Dans un communiqué, l’ANAFE dénonce les multiples violations du droit d’asile (www.anafe.org). Les personnes doivent porter un bracelet d’identification de différentes couleurs et les contacts avec l’extérieur sont restreints et contrôlés. Les adultes ont déjà débuté les entretiens avec l’OFPRA (Office français de protection des réfugiés et apatrides) pour évaluer le « caractère manifestement fondé ou non de la demande d’asile. » Entretiens d’une demi-heure à trois quarts d’heure avec traduction téléphonique qui semble défaillante. On s’inquiète des conditions de passation de ces entretiens pour des personnes très vulnérables, traumatisées, sidérées voire confuses suite à leur voyage (certaines ont connu les geôles de Lybie), sans compter les raisons qui les ont poussées à partir. Pas d’aide d’associations pour préparer ces entretiens. Des documents ont bien été remis à l’arrivée mais ont-ils été compris ? Qui va informer ces personnes des possibilités de recours, leur donner les contacts d’avocats ? Qui va assurer les soins physiques et psychiques qui selon l’équipage de l’Ocean Viking sont nécessaires ?
Accueillir correctement 230 personnes est pourtant possible. L’accueil fait à ces personnes est indigne. L’humanité consisterait à leur laisser le temps de récupérer, de penser, de dormir, de s’habituer à un nouvel environnement. Dans sa hâte à se débarrasser des exilés, le ministre impose urgence et précipitation au risque de pertes de chances là où il s’agit d’avenir et pour certains de vie ou de mort. Alors que l’étude d’une demande d’asile est individuelle, certains seraient déjà éliminés d’emblée du fait de leur nationalité alors qu’il est possible qu’ils soient en grand danger dans leur pays. D’expérience nous savons que le prouver prend du temps.

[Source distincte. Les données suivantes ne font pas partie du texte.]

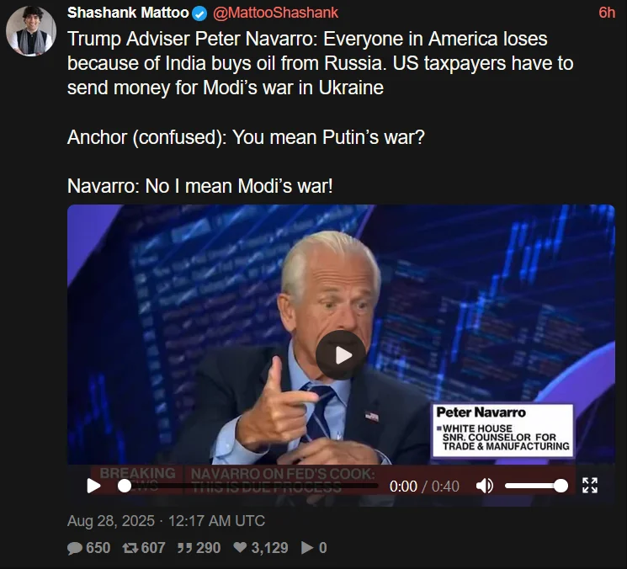The width and height of the screenshot is (627, 569).
Task: Click the video playhead position knob
Action: (125, 486)
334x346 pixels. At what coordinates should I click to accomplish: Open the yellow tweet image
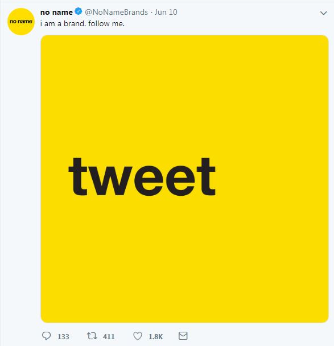tap(185, 179)
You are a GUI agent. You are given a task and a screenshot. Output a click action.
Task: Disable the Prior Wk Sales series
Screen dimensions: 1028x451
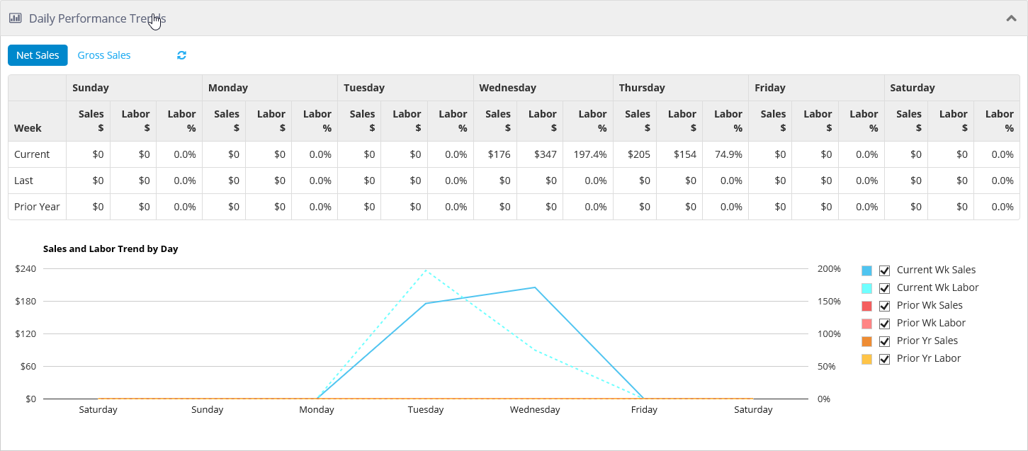click(884, 306)
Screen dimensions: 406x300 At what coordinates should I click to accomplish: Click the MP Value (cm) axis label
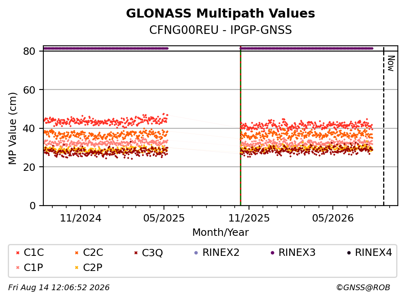(12, 128)
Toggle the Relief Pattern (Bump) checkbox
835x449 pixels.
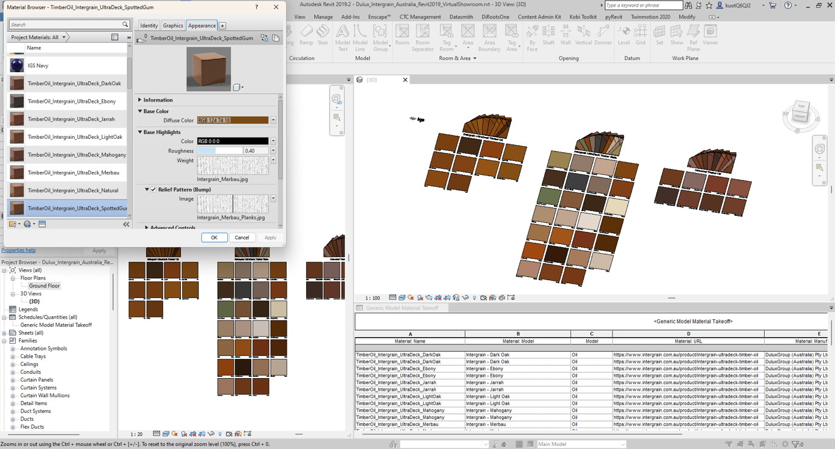click(x=153, y=190)
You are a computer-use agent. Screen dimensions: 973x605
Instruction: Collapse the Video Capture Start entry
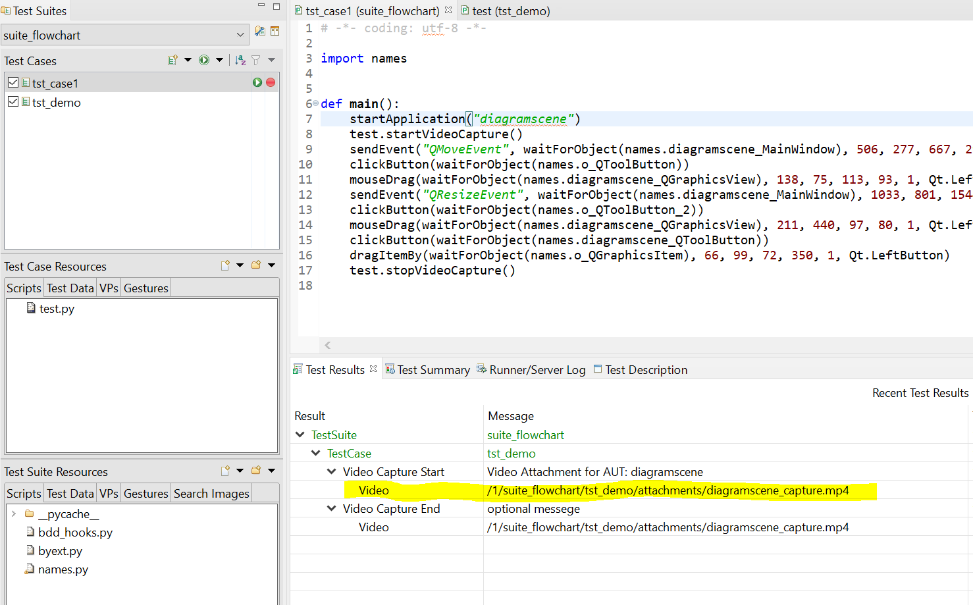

Le drame de l’Ocean Viking est de résultat de politiques migratoires basées sur le rejet de l’autre que ce soit vers la misère en Turquie, les tortures libyennes, dans la boue et la neige des campements, des forêts et des marais aux frontières de l’Europe, dans les flots de la Méditerranée, de la Manche ou sur les barbelés de Ceuta et Melilla. Il s’agit de rejet physique avec risque mortel. Les accords Dublin ont pour conséquence de faire porter aux pays frontaliers le poids des arrivées et les politiques de relocalisation ne fonctionnent pas comme s’en plaignent ces pays. L’Italie, Chypre, Malte et la Grèce demandent ainsi à la Commission européenne de tenir une discussion « urgente et nécessaire (…) sur comment mieux coordonner » les opérations humanitaires en Méditerranée.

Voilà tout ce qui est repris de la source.